India had dismissed out of hand not only its designation as a Country of Particular Concern (CPC), but also denounced the USCIRF, calling it an "Organisation of Particular Concern" with no "locus standi" or official standing, disregarding the verity that it is a government organisation created by the International Religious Freedom Act of 1998. Its couldn't-care-less attitude, of course, is informed by the fact that India is a strategic partner of the US. And it is up to the Secretary of State to decide whether to act on the Commission's recommendation of putting India on the State Department's CPC list and take some punitive action, such as making a demarche, suspension of bilateral exchanges, or sanctions targeted at specific individuals. The last option, it may be recalled, was invoked by the State Department after the 2004 anti-Muslim pogrom in Gujarat, denying visa to the then chief minister Narendra Modi for his role in the carnage. Now that he is the prime minister systematically implementing his Hindutva agenda, Washington is not going to push human rights at the cost of jeopardizing its geostrategic and economic interests. It may have quietly expressed, though, some concern to New Delhi over what the USCIRF had to say about the CAA, Indian Supreme Court's blatantly biased decision in the Babri Mosque case, and the unspeakable rights violations in occupied Kashmir. But the administration is not expected to pay heed to the recommendation of its own commission. After all, Washington has a long track record of supporting all manner of oppressive regimes for the furtherance of its own interests.
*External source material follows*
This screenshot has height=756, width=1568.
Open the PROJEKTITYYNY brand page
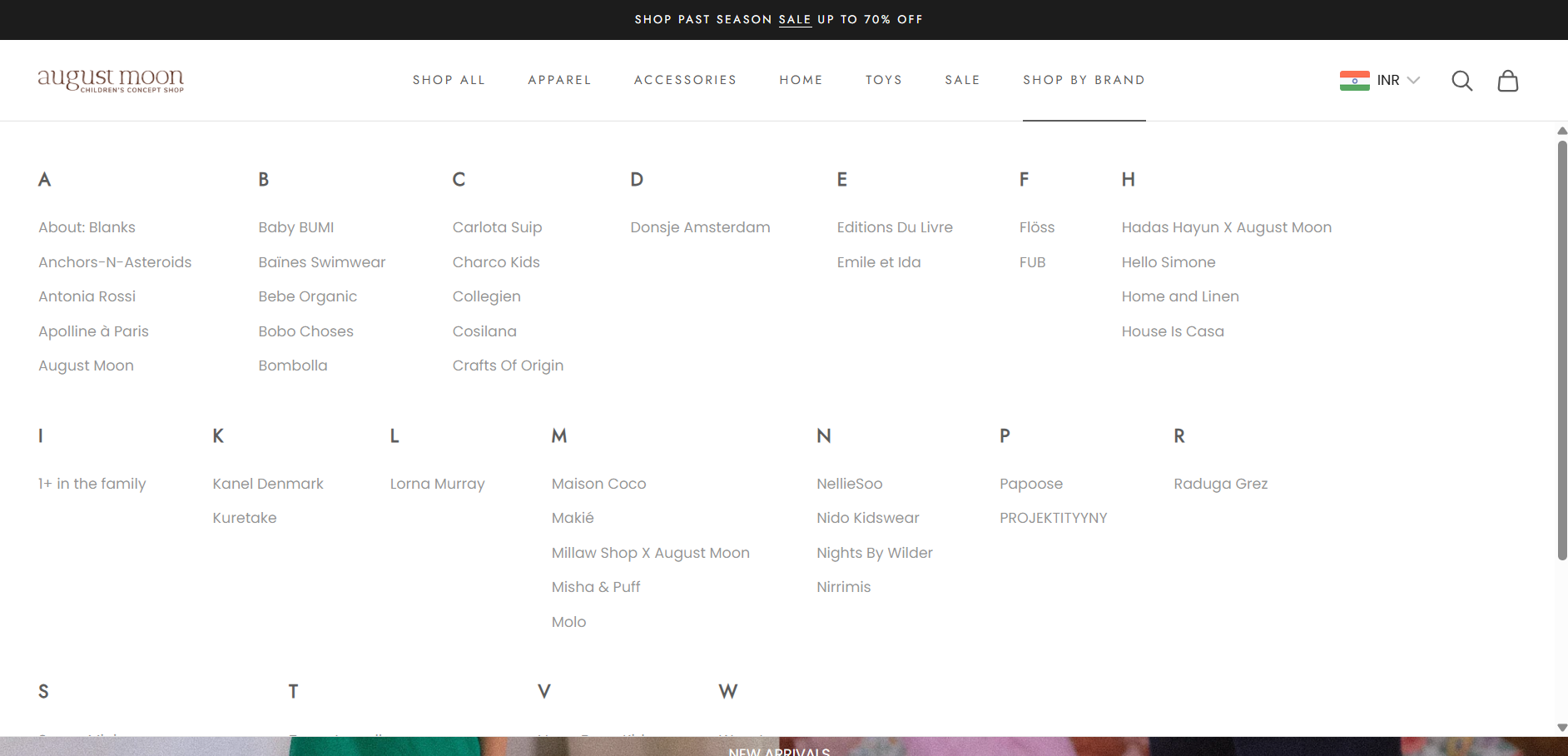1053,518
The Modi government's bigoted and divisive policies are bad news for the social harmony of India itself. Aware of what is at stake, most opposition parties and conscientious public intellectuals who take pride in their country's traditional pluralistic culture and its founding ideal of secularism have rejected the CAA and strongly condemned the torching of Muslim-owned shops, houses and vehicles by saffron brigades in Delhi that left seven people dead, and at least 50 others injured. They have a long fight on their hands to secure the country's secular ethos.